The stable outlook reflects S&P's view that Ecotone will sustain a
resilient operational performance over the next 12 months,
reflected by an adjusted EBITDA margin of 10.0%-10.5% thanks to
increasing volumes supporting manufacturing efficiencies, and by a
positive free operating cash flow (FOCF) cushion.

Ecotone is proposing an amend-and-extend (A&E) transaction
alongside a partial repayment of its outstanding term loan B (TLB),
which it will fund with proceeds from the recent disposal of its
peanut butter brand Whole Earth.

The proposed transaction significantly eases Ecotone's near-term
refinancing risks and improves its credit metrics. Ecotone's
proposed amend-and-extend transaction on its first-lien TLB and RCF
improves its debt maturity profile because the maturities of the
senior facilities will be pushed back by three years to September
2029 and June 2029, respectively. Additionally, the company intends
to use the EUR85 million proceeds from the disposal of its wholly
owned Whole Earth brand to partially repay its outstanding TLB,
which would reduce to EUR405 million from EUR490 million. S&P said,
"The lower adjusted debt after the transaction, combined with our
forecast of resilient operating performance and positive FOCF in
2025, means that cash flow and credit metrics will be stronger than
in our previous base case. As such, we forecast S&P Global
Ratings-adjusted debt to EBITDA to reach 8.0x-8.5x and an FFO cash
interest coverage ratio of about 2.0x in 2025. We view those ratios
as commensurate with a 'B-' issuer credit rating."

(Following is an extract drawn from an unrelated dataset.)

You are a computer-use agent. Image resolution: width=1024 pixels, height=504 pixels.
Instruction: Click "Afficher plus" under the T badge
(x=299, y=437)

S&P said, "We view the proposed transaction as proactive treasury
management rather than a distressed debt restructuring. This is
because Ecotone is generating positive FOCF with an adequate
liquidity position. Furthermore, the existing lenders would be
offered the option to be repaid at par or remain in the capital
structure without alteration to maturity, margin, collateral, or
ranking. We also note that Ecotone would conduct the proposed
transaction well ahead of the September 2026 maturity of its TLB.

"We forecast a 3%-5% revenue decline in 2025, reflecting the loss
of revenue from the disposal of Whole Earth not being fully offset
by the growth in Ecotone's core brands. Revenue increased by 2.4%
2024. Revenue growth was especially strong within the hot drinks
category, thanks to the strong growth in revenue from the Clipper
brand, and in the bread and biscuit alternatives category,
supported by growth in revenue from the Kallo brand. However, we
note that plant-based drink revenue declined in that period because
of intense competition from large multinational producers.

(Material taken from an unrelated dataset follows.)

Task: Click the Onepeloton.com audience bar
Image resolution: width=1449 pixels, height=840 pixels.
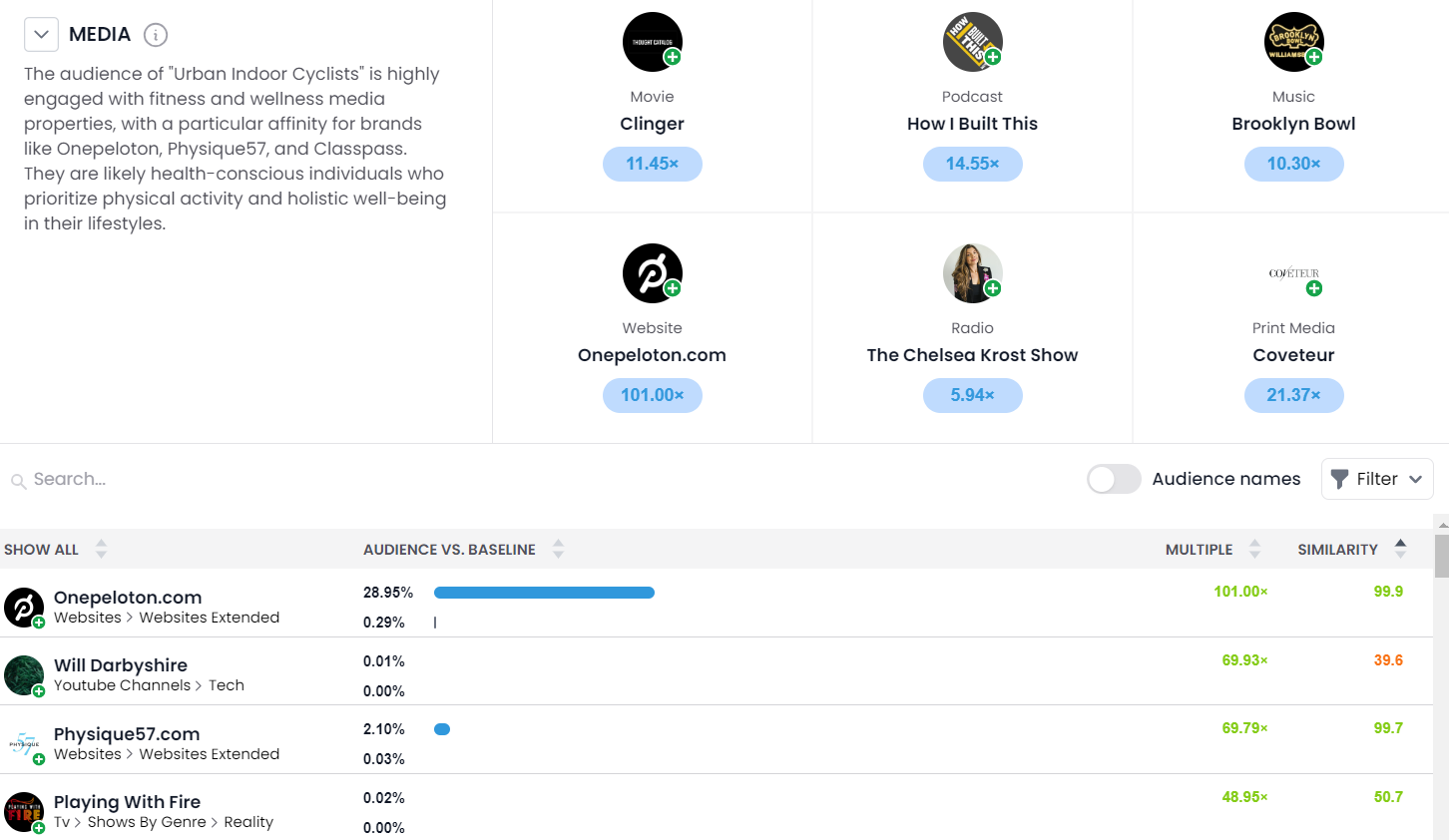Action: 544,593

"We forecast continued revenue growth from Ecotone's core brands
into 2025 thanks to supportive consumer behavior. Consumers
increasingly look for healthy, non-processed food, while there is
growing demand for vegetarian and vegan alternatives. Additionally,
consumers are more aware of the sustainability of their food
choices. We also estimate that the easing of inflationary pressure
on food raw materials could further bolster consumer demand for
premium categories. We see Ecotone as well positioned to capture
those trends thanks to its portfolio of well-regarded brands across
healthy categories; its focus on vegetarian products, which make up
97% of its revenue; and its strong focus on sustainability topics,
as illustrated by its high B-Corporation certification.

"Assuming a deconsolidation of the Whole Earth brand from November
2024, which is estimated to have generated about EUR33.6 million of
revenue in 2024, we forecast reported revenue to decline moderately
in 2025. Excluding the effect of the Whole Earth disposal, we
anticipate revenue growth of 1%-3% this year. We do not consider
the disposal of Whole Earth will meaningfully affect Ecotone's
growth prospects as it represented less than 5% of its total
revenue.

"We anticipate Ecotone will gradually achieve a stronger S&P Global
Ratings-adjusted EBITDA margin of about 10.0%-10.5% in 2025 thanks
to a better product mix and improved productivity. Those metrics
are higher than the 9.4% achieved in 2023. Profitability gains will
come, in our view, from better utilization of its manufacturing
assets, as Ecotone will use its spare capacity to meet planned
volume growth. Our forecast is also supported by a shift in the
product mix toward the more profitable Clipper, Tanoshi, and Bjorg
brands, and by the disposal of the Whole Earth brand, which had a
dilutive impact on gross margins. We forecast Ecotone will invest
more in marketing to support volume growth in its core brands and
to maintain a stable workforce. Additionally, Ecotone has
identified margin expansion opportunities across the optimization
of its manufacturing assets, the optimization of recipes and
ingredients, a more cost-efficient sourcing approach, and savings
on logistics and transport. Our base case encompasses about EUR5
million of restructuring costs in 2025 to achieve those
objectives.

"Ecotone will likely generate annual FOCF of at least EUR20 million
in 2025 thanks to good control over its working capital and limited
capital expenditure (capex) requirements. We project small cash
inflows from working capital of up to EUR3 million in 2025. This is
because we forecast Ecotone will efficiently manage its inventory
requirements and use its factoring program to accelerate cash
conversion. We anticipate very limited annual capex of close to
EUR5 million in 2025, which is needed to maintain manufacturing
assets and support margin expansion initiatives. We do not include
any capex for capacity expansion because we estimate that Ecotone
could use its spare capacity to meet our forecast volume growth. We
believe the positive FOCF supports the company's liquidity
position, enabling adequate funds for its day-to-day operations. We
also forecast the company to maintain adequate headroom under its
financial covenants for the next 12 months.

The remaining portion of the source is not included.